Figure 4. KRAS mutant NSCLC cell lines exhibit dependence upon the IGF1R pathway.

(A) Six KRAS mutant and six KRAS wild-type NSCLC cell lines were deprived of serum for 24 h and induction of phospho-/total AKT was determined following a 30 min stimulation with 20 ng/ml IGF1. For western blots see Supplementary Figure S8A.

(B) NSCLC cell lines were treated for 4 h with either 1 μM NVP-AEW541 or 1 μM erlotinib and the levels of phospho-/total AKT were measured. For western blots see Supplementary Figure S8B.

(C) Cell extracts from NSCLC cell lines growing at steady state were immunoprecipitated with anti-p85α antibody. Immunoprecipitates and whole cell lysates were analysed by immunoblot using IRS1 and IRS2 antibodies.

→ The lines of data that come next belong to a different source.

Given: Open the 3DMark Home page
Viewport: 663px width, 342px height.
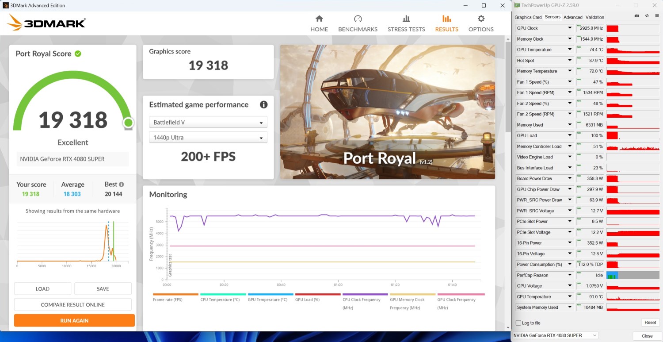Looking at the screenshot, I should [x=319, y=23].
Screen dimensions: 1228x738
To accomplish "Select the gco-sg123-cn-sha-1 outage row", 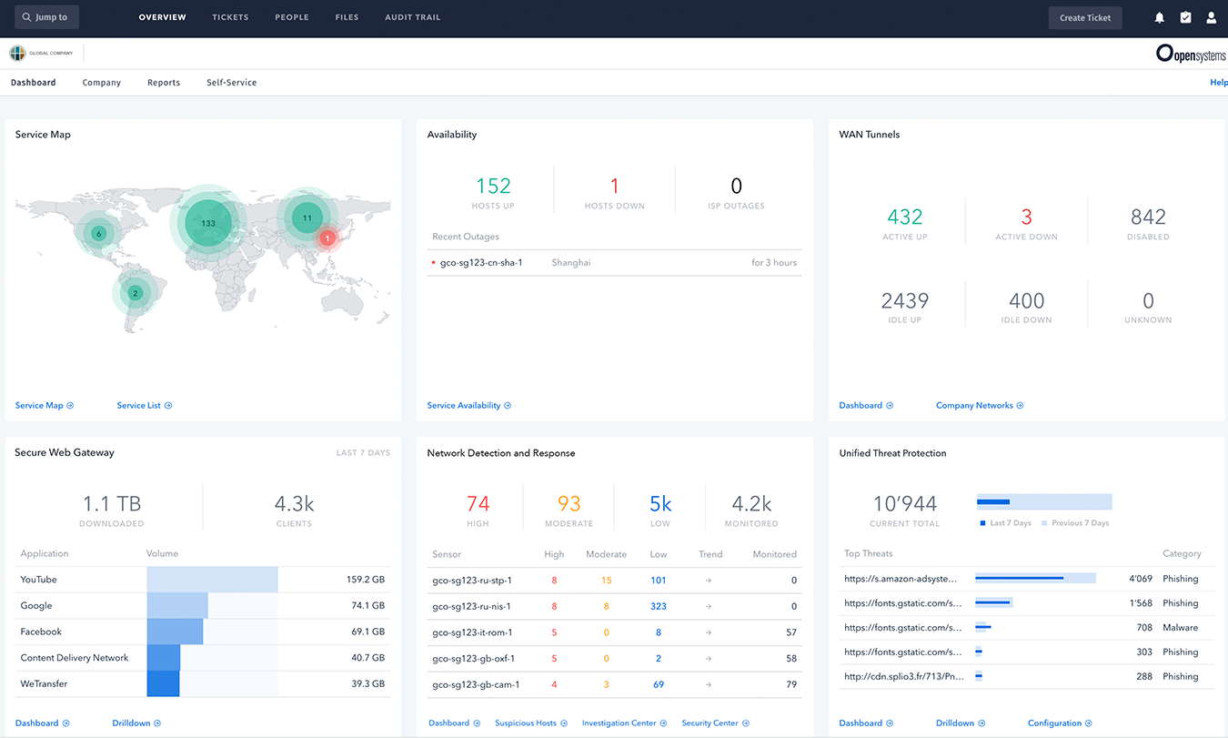I will [x=614, y=263].
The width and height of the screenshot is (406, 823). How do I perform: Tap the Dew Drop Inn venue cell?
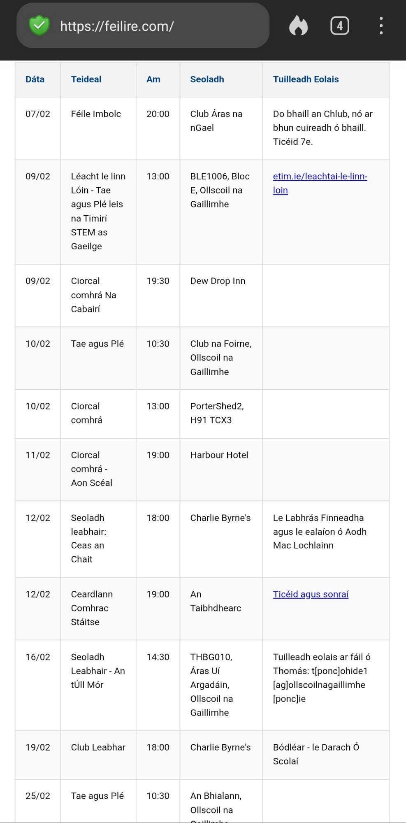[x=218, y=281]
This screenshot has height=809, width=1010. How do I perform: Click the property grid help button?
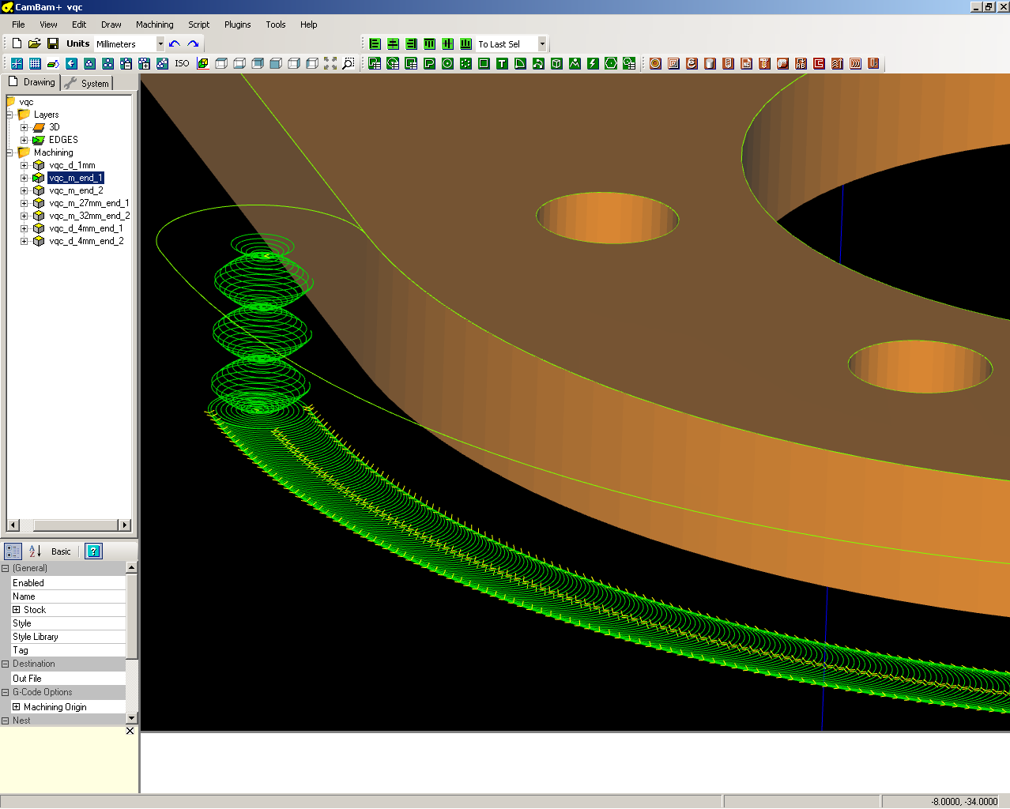click(x=93, y=551)
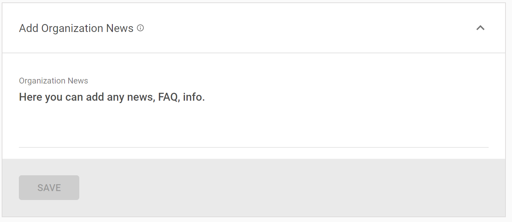Click the SAVE button
The image size is (512, 222).
tap(49, 188)
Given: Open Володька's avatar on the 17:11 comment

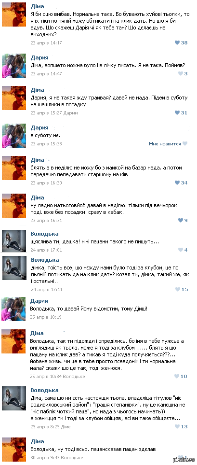Looking at the screenshot, I should 14,268.
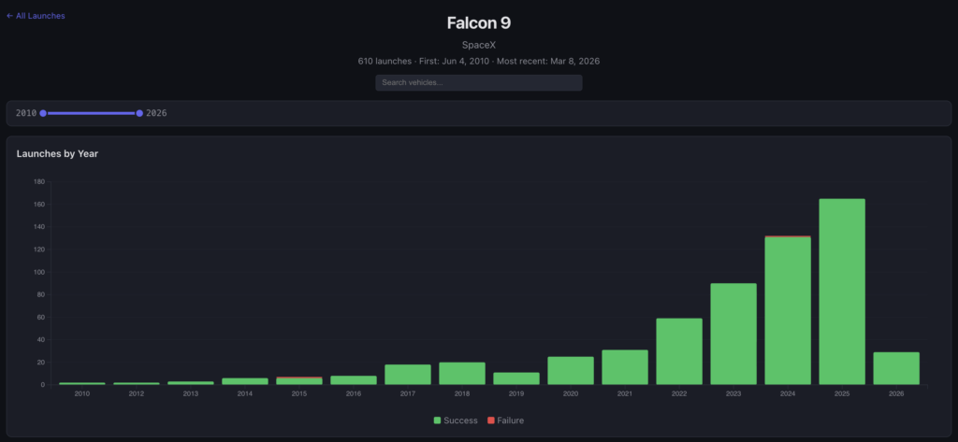Toggle the Failure series in the legend
This screenshot has height=442, width=958.
[x=509, y=421]
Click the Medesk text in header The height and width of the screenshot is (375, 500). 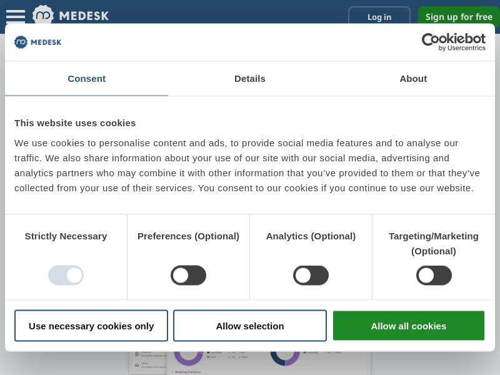point(84,16)
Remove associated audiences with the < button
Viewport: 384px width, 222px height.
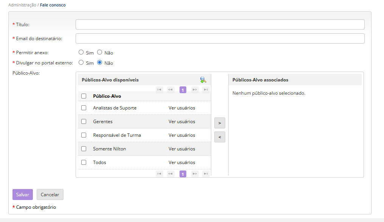tap(220, 137)
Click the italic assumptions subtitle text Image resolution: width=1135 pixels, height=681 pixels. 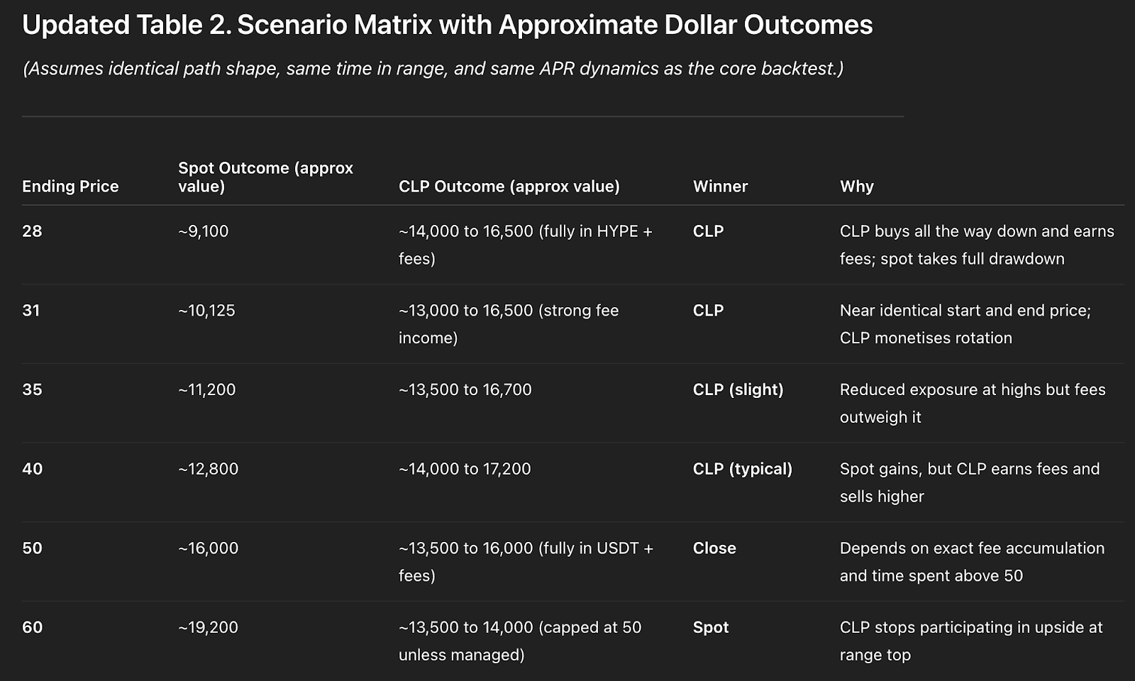pyautogui.click(x=433, y=69)
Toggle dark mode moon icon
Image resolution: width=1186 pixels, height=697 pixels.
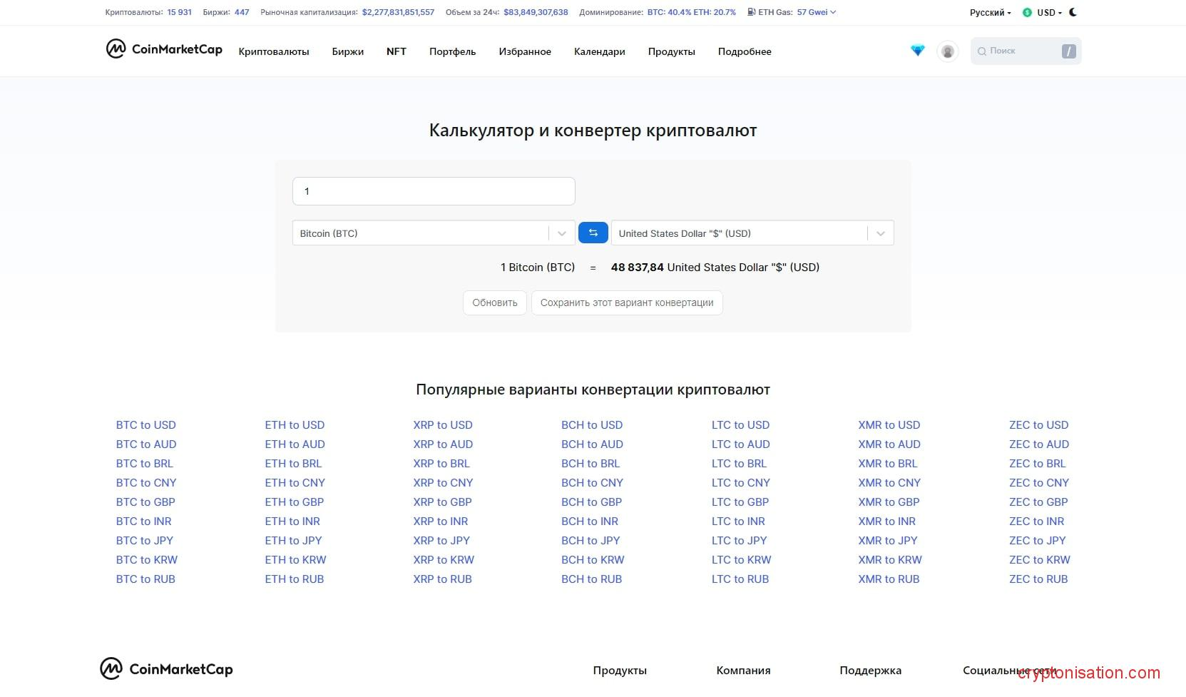click(x=1073, y=12)
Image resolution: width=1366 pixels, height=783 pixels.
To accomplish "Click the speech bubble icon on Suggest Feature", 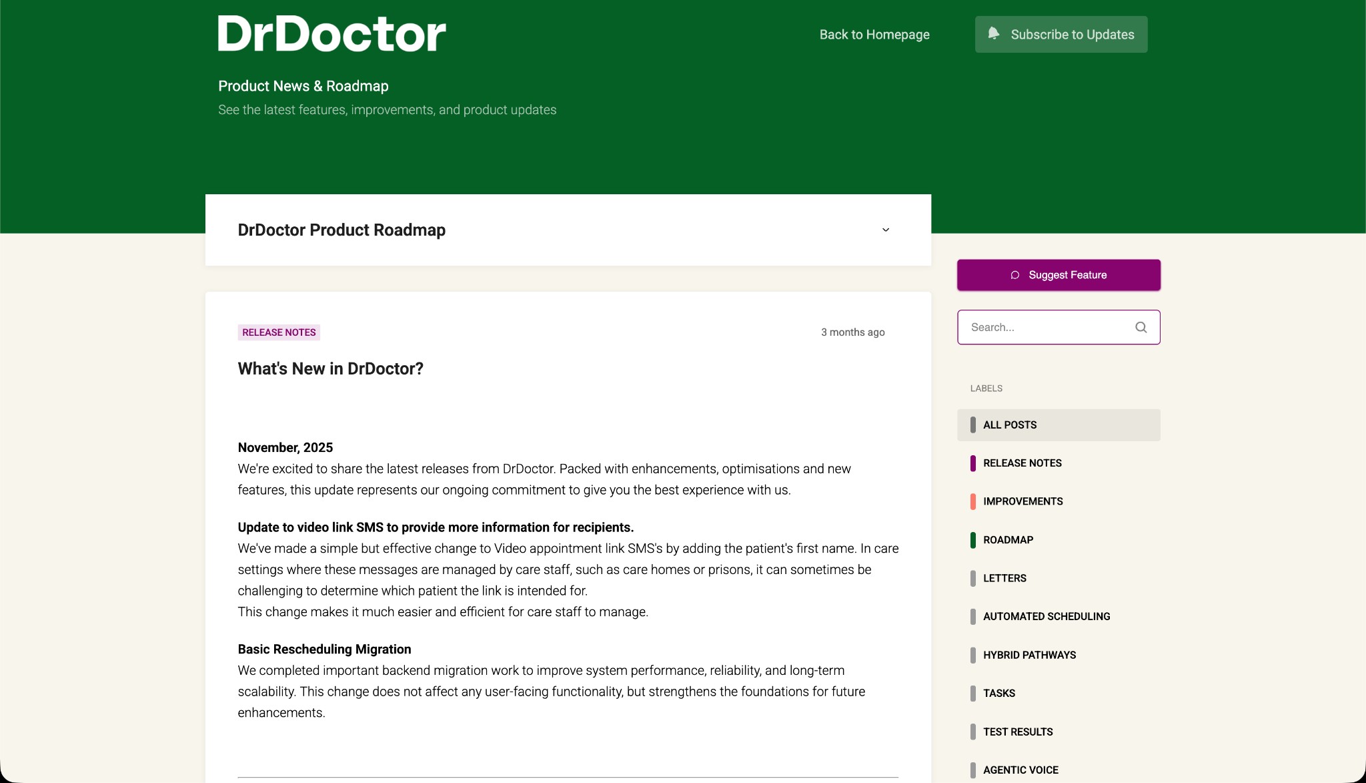I will click(1014, 274).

(D) IRS1, IRS2, IGF1R and p85α mRNA levels in the panel of twenty-five NSCLC cell lines were analysed by quantitative PCR. 18S RNA was used as endogenous control.

(E) Twenty-five NSCLC cell lines were transfected with KRAS, IRS1, IRS2, IRS1+IRS2 or control siRNAs. Relative cell viability and apoptosis-induction were measured 96 h after transfection.